START Input

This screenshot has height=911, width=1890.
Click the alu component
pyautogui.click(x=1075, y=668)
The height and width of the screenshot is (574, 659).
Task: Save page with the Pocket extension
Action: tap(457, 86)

END Input

Task to carry out
Please extract each of the entries above and reproduce all of their lines without any change.

Exercise answer
This screenshot has height=911, width=1890.
Click the alu component
pyautogui.click(x=1075, y=668)
The height and width of the screenshot is (574, 659).
Task: Save page with the Pocket extension
Action: tap(457, 86)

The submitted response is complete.